Wednesday, 29 February 2012

Tentativas de remover barracas iniciaram há mais de 20 anos


Braço-de-ferro entre município e vendedores.

Ontem, o edil da capital do país anunciou uma ronda negocial entre o município e o grupo de vendedores que se recusa a obedecer à ordem de retirada emanada pelo município. Simango diz que aceita o diálogo ou mesmo a dilatação dos prazos, mas não recua da decisão.
O Conselho Municipal da Cidade de Maputo (CMCM) deu ultimato de 48 horas para a remoção de todas as bancas e barracas que se encontram localizadas nos passeios da cidade de Maputo, bem como as que estão nas imediações das escolas e hospitais ou perto dos prédios residenciais. Aliás, o prazo até já terminou na última sexta-feira, mas os vendedores mantêm-se nos seus locais como se nada tivesse acontecido.
Assim, nos próximos dias, poder-se-á assistir ao habitual jogo de perseguições entre os vendedores e a polícia municipal, algo que não é novo: na verdade, há mais de 20 anos que o Conselho Municipal da Cidade de Maputo é assim. Dá ultimatos, os visados não os cumpre e continuam a vender. Logo, a seguir, começa a persegui-los aos tiros e aos chicotes, nalgumas vezes até com recurso aos cães. mas, passado algum tempo, tudo volta à “normalidade”.
A edilidade esquece-se dos vendedores e estes voltam a ocupar os seus espaços habituais tranquilamente. Desde Baptista Cosme, passando por Artur Canana, Eneas Comiche, até David Simango, foi sempre e está a ser assim. E nada garante, neste momento, que termine por aqui.
Alguns vendedores ouvidos pelo nosso jornal estão praticamente há uma vida nos passeios.
Carmelita Ndeve, uma senhora de cerca de 40 anos de idade, deficiente física, diz que vende no passeio desde 1991. Ou seja, passam mais de vinte anos que ela está neste tipo de negócio. “Abracei este negócio (venda de frutas e alguns vegetais na rua) por causa de sofrimento. Mas, mesmo assim, consegui criar os meus filhos até crescerem. Se por acaso deixar de vender, não sei o que vou fazer. Como sou crescida, não tenho mais nada para fazer, a minha vida depende disto”, explica.
Apesar de ser deficiente, Ndeve diz que, numa das campanhas da polícia municipal, chegou a perder quase tudo. Destruíram a sua barraca, levaram as suas muletas e toda a sua mercadoria. Teve que começar do zero, mas não desistiu e, hoje, continua no passeio.
Adelia Alfredo é outra senhora, de 34 anos de idade. Diz que está na rua há nove anos. Desde esse tempo, a sua rotina é a mesma: acordar para vender na sua pequena banca, localizada no passeio da avenida Maguiguana, esquina com Karl Marx.
“Ouvi que o município está a mandar-nos embora. Mas como o carro da recolha dos produtos ainda não chegou, continuamos a vender. Não podemos sair porque não temos mais nada a fazer senão este trabalho. Pagamos as licenças, trabalhamos e conseguimos alimentar os nossos filhos”, explica Adelia, mãe de três filhos ainda menores de idade.
Tal como estas, entrevistámos Cecília Matavele, mãe de três anos de idade. Esta senhora diz que conseguiu criar os seus filhos com base neste pequeno negócio. Para ela, até seria bom se o município a tirasse da rua, desde que lhe crie condições básicas de sobrevivência.

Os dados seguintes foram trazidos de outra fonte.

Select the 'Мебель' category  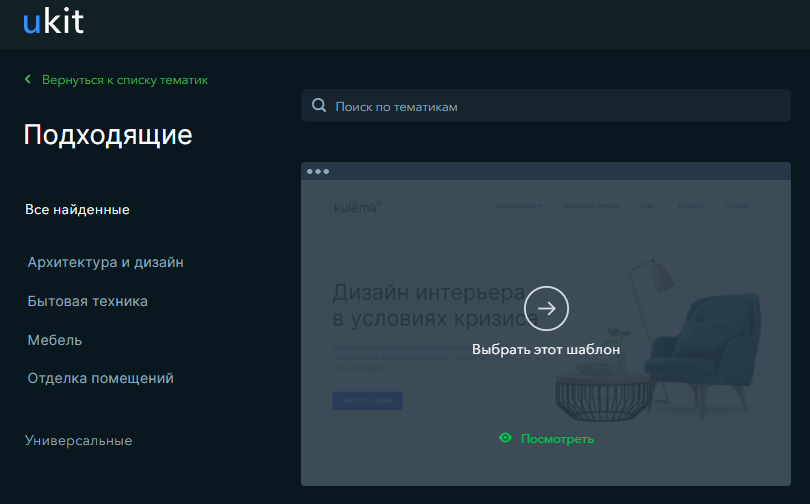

Capacidade de actuação da polícia municipal

A cidade de Maputo conta, neste momento, com pouco mais de 70 mil vendedores informais. Dados em nosso poder indicam que só a Associação dos Trabalhadores do Sector Informal, ASSOTSI, há cinco anos, contava com perto de 50 mil membros.
Se os visados pelo ultimato do CMCM forem renitentes, a edilidade terá que optar por medidas administrativas, que poderão significar o uso da sua força policial.
E, se tal acontecer, será possível colocar homens em todos os cantos da cidade para controlar os vendedores informais?